**Objetivo**
Repita sem nenhuma alteração as linhas que vão do começo dos registros até a linha que contém "click(x=616, y=92)", incluindo as duas pontas.

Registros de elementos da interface
□ □ □ □ □

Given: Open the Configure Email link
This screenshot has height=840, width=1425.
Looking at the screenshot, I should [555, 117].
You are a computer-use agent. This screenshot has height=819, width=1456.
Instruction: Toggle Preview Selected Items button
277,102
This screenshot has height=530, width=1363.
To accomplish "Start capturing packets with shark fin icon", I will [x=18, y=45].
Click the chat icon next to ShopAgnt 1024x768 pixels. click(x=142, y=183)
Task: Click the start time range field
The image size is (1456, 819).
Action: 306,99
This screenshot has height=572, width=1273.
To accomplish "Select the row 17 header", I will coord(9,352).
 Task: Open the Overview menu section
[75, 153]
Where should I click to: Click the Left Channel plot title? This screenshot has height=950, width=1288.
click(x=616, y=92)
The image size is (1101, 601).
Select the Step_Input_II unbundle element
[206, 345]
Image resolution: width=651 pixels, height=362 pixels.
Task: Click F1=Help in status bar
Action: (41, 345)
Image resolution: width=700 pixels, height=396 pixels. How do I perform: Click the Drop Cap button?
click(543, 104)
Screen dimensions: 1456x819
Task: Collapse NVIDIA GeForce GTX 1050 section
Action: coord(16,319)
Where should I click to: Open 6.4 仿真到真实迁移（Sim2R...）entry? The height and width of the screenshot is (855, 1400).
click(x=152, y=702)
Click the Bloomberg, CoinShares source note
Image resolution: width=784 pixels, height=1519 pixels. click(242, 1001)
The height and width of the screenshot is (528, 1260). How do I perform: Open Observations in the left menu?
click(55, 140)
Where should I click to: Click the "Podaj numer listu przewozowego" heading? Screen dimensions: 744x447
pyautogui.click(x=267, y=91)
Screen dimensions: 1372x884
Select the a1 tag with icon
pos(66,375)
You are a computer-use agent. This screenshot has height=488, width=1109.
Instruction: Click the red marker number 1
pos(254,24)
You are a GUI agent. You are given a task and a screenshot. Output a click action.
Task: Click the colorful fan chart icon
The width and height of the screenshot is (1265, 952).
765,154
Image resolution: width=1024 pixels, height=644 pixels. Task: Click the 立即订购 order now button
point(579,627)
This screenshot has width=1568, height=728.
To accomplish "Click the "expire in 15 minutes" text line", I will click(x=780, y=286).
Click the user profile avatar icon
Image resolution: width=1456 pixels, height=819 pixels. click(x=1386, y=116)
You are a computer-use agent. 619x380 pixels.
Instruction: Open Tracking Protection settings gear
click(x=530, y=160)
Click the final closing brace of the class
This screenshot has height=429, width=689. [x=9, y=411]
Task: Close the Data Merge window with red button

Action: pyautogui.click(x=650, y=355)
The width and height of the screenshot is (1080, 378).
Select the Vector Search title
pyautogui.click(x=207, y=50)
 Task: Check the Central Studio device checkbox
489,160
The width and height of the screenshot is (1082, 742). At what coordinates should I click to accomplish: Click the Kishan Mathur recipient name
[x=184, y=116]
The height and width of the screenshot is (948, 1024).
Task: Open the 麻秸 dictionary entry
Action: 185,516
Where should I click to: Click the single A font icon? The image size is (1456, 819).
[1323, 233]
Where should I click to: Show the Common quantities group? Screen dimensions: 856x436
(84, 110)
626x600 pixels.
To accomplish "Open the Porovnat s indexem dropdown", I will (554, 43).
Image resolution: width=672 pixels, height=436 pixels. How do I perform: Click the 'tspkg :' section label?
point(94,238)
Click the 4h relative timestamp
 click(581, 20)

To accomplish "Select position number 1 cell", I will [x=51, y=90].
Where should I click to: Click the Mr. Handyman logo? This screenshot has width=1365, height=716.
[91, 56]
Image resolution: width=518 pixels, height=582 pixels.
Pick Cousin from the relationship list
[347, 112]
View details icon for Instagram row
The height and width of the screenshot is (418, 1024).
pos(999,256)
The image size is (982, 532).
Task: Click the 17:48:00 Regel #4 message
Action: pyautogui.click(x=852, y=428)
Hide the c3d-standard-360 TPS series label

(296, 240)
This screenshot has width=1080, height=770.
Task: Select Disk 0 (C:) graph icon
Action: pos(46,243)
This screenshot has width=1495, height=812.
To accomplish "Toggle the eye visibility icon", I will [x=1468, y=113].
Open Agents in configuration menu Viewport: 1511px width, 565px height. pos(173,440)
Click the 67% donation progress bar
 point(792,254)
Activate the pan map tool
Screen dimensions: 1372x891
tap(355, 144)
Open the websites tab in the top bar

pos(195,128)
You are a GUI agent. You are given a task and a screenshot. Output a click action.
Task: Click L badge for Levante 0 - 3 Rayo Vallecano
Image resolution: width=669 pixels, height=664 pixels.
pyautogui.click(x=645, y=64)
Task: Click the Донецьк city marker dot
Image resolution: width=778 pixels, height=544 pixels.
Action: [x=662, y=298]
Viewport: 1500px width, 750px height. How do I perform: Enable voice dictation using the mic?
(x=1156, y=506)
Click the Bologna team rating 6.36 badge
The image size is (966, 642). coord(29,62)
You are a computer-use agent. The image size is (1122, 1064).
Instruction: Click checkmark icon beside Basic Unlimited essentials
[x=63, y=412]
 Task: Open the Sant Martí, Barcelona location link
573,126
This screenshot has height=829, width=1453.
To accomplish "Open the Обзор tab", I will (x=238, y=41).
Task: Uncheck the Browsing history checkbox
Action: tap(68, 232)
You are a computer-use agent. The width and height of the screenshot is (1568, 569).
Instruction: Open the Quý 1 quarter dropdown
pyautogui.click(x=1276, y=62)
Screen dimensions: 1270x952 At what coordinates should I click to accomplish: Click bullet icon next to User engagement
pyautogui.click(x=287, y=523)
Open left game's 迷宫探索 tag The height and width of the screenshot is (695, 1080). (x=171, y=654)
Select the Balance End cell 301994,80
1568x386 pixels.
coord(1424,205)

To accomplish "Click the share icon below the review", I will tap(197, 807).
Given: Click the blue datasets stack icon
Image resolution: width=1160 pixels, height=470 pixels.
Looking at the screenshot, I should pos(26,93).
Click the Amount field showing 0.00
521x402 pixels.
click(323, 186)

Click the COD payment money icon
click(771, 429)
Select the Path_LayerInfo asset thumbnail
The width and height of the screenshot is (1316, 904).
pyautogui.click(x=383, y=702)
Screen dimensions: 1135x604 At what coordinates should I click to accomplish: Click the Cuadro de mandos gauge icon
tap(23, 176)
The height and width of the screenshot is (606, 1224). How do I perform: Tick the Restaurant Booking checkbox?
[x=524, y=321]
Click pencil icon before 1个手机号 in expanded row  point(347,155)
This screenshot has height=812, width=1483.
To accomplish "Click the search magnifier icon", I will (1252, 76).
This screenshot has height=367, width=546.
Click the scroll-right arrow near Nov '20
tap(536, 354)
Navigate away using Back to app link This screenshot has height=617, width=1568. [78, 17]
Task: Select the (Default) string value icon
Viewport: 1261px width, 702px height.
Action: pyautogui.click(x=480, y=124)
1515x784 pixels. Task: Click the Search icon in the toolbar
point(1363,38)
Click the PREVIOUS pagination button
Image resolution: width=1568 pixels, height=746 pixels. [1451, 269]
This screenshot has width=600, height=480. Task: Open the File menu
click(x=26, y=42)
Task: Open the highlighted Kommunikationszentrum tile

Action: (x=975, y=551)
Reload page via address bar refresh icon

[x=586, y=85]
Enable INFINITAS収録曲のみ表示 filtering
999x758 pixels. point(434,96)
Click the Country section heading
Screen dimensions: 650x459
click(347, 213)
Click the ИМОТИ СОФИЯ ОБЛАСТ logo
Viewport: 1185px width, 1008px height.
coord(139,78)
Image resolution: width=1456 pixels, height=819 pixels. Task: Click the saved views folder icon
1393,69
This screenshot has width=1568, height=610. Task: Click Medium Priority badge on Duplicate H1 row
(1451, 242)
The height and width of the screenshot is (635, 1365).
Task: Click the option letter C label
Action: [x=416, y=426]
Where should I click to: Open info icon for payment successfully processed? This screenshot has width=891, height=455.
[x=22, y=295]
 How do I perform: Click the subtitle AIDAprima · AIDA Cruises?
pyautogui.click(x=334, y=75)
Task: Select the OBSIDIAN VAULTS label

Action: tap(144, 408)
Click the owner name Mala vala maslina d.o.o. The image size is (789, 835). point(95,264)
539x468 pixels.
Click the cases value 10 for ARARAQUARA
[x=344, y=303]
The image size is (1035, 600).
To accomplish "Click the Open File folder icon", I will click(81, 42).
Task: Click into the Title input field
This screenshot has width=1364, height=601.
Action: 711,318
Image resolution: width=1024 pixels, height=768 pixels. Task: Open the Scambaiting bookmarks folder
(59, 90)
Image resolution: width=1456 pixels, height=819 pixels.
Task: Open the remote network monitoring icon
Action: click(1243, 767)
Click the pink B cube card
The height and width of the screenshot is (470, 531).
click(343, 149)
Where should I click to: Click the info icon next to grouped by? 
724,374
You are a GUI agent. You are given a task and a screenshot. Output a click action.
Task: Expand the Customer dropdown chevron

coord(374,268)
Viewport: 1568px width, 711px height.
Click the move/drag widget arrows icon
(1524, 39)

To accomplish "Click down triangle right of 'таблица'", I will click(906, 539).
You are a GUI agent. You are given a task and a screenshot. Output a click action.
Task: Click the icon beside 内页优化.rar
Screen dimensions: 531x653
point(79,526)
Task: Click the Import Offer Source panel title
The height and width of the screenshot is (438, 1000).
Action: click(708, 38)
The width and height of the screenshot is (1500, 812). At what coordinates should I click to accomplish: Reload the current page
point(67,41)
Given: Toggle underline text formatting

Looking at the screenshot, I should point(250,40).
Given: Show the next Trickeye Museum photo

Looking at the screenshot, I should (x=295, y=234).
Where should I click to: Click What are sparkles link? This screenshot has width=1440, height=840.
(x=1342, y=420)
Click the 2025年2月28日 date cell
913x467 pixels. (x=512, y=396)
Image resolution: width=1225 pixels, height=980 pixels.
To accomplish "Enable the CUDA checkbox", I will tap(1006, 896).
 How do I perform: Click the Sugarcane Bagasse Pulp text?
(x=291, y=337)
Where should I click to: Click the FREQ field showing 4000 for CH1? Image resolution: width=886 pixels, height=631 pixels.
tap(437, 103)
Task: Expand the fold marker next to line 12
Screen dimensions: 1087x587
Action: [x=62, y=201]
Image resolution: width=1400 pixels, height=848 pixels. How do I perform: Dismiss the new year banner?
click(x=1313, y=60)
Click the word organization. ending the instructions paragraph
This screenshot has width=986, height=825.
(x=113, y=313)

□ □ □ □ □

**Resposta correta**
Given: Open the Configure Email link
This screenshot has height=840, width=1425.
Looking at the screenshot, I should [555, 117].
You are a computer-use agent. This screenshot has height=819, width=1456.
Instruction: Toggle Preview Selected Items button
277,102
This screenshot has height=530, width=1363.
To accomplish "Start capturing packets with shark fin icon", I will [x=18, y=45].
Click the chat icon next to ShopAgnt 1024x768 pixels. click(x=142, y=183)
Task: Click the start time range field
The image size is (1456, 819).
Action: 306,99
This screenshot has height=572, width=1273.
To accomplish "Select the row 17 header", I will coord(9,352).
 Task: Open the Overview menu section
[75, 153]
Where should I click to: Click the Left Channel plot title? This screenshot has height=950, width=1288.
click(x=616, y=92)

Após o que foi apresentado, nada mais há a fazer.